[Stored records]

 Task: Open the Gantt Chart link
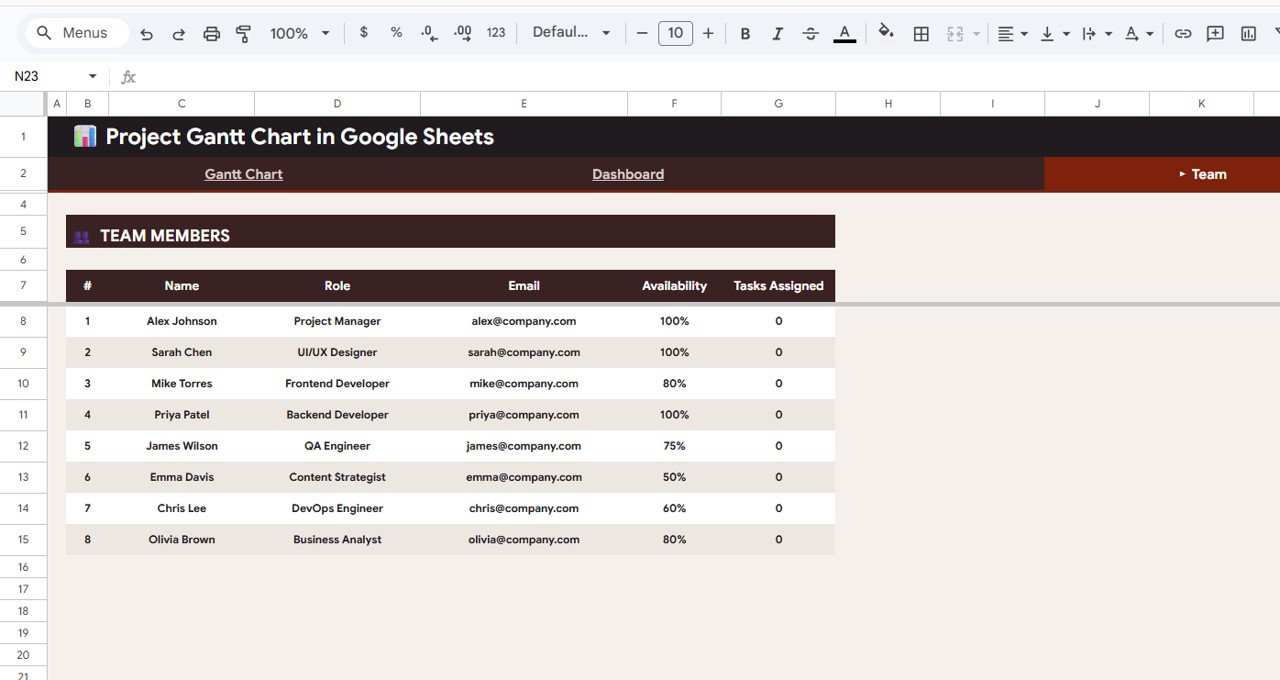tap(243, 173)
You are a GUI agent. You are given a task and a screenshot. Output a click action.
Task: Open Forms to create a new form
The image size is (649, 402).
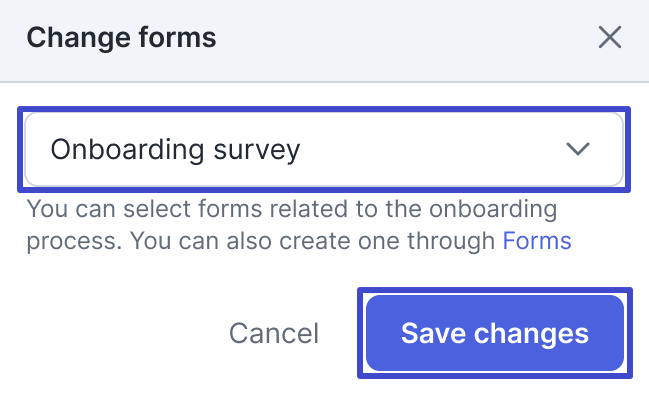point(537,241)
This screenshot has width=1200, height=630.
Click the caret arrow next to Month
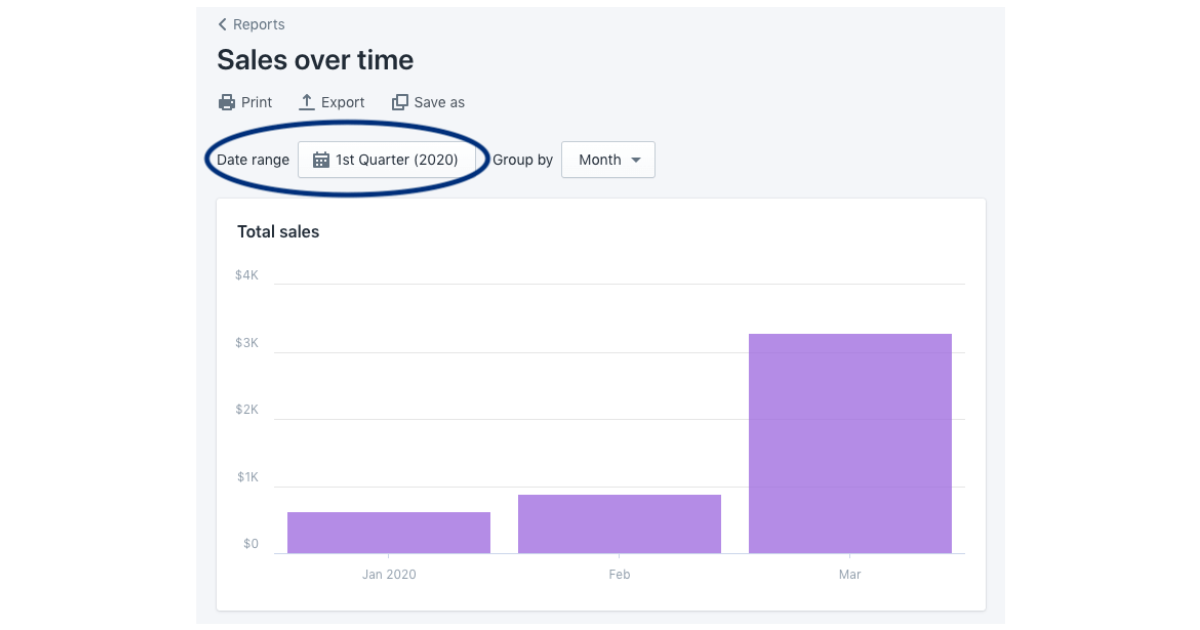(636, 160)
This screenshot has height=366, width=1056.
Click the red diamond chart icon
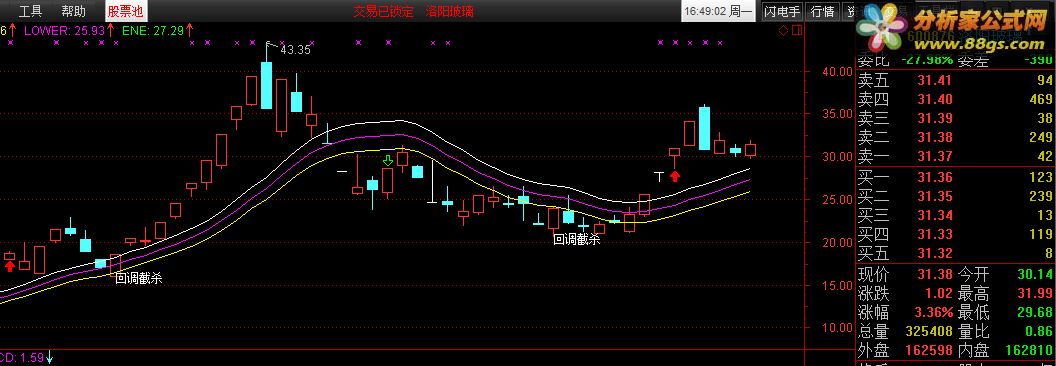(783, 30)
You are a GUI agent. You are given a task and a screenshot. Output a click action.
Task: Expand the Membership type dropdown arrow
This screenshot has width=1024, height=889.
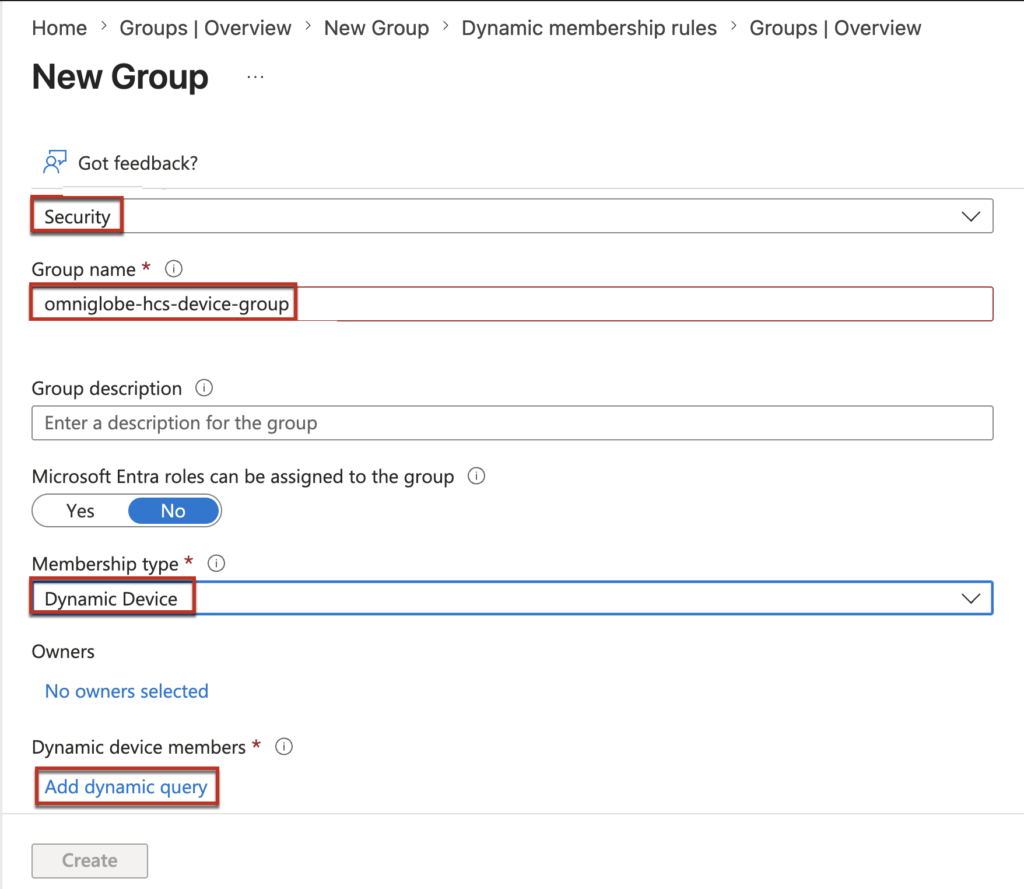coord(969,598)
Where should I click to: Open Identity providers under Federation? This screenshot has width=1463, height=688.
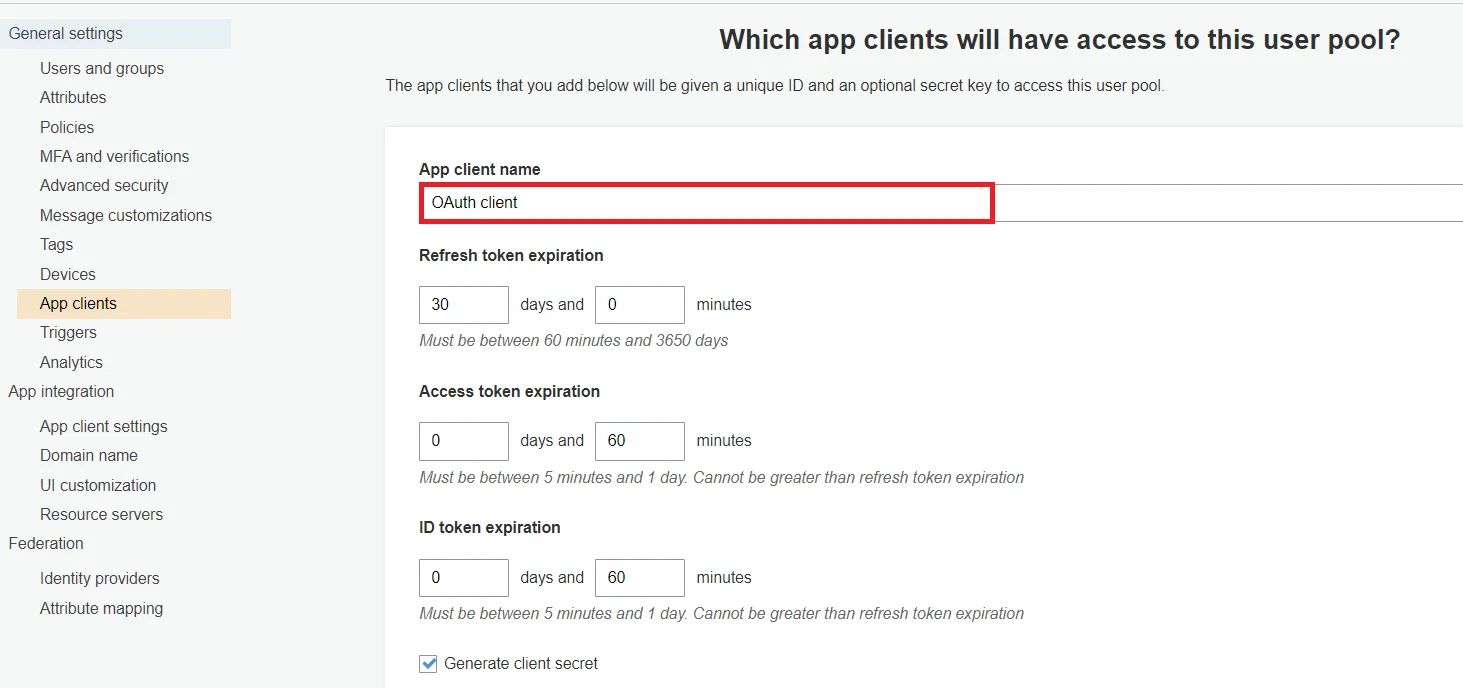click(x=100, y=579)
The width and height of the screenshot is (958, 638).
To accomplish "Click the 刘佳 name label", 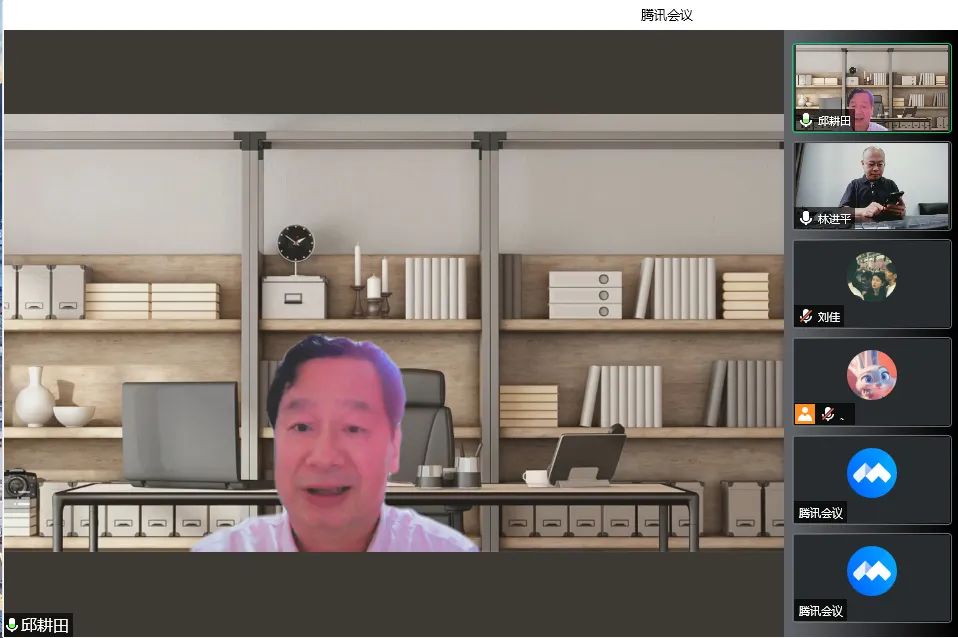I will (x=829, y=316).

> **Prompt**: Only the lines above from the one with "Task: Expand the" to the one with "The width and" should be printed, both included and exactly as written; no picture belongs in the copy.

> **Response for this exercise**:
Task: Expand the Membership type dropdown arrow
This screenshot has width=1024, height=889.
coord(969,598)
Where should I click to: Open Identity providers under Federation? This screenshot has width=1463, height=688.
click(x=100, y=579)
The width and height of the screenshot is (958, 638).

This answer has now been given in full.